En ce qui concerne sa réponse selon laquelle elle ne pouvait pas répondre aux principales revendications des manifestants, Cerrón a expliqué comment elle le pouvait réellement. « Il y a deux voies : 1. Un projet de loi de l’Exécutif vers le Législatif, sans passer par une commission en raison de l’urgence du dossier, le peuple se réunit hors Congrès et vote en plénière, et 2. Retour à la Constitution de 1979 (article 307 ) et convoque une Assemblée constituante », a-t-il m’a dit.
Verónika Mendoza, ancienne candidate à la présidence du mouvement progressiste du Nouveau Pérou, a également critiqué la réponse de Boluarte.
« Arrêtez le massacre à Puno ! Il y a déjà près de 40 Péruviens assassinés en moins d’un mois de [a new] gouvernement! Madame Dina Boluarte, comment pouvez-vous continuer en poste et réclamer un « dialogue national » alors même que les « forces de l’ordre » tirent pour tuer nos compatriotes ? Démissionnez maintenant ! tweeté Mendoza.
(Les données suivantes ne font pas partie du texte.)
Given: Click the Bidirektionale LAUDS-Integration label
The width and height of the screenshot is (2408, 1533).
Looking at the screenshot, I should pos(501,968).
« Compte tenu de la situation critique que nous traversons, Dina Boluarte et le président du Congrès doivent quitter leurs fonctions afin que, avec un nouveau conseil d’administration du Congrès, un gouvernement de transition puisse être construit main dans la main avec une large plate-forme d’action sociale et politique. organisations. À partir de là, les élections devraient être avancées à 2023 et un référendum pour consulter le peuple s’il souhaite ou non qu’une nouvelle Constitution soit convoquée. À présent, nous devrions tous être clairs sur le fait que la répression ne résout rien, elle ne fait qu’exacerber le conflit », a-t-elle déclaré. ajoutée.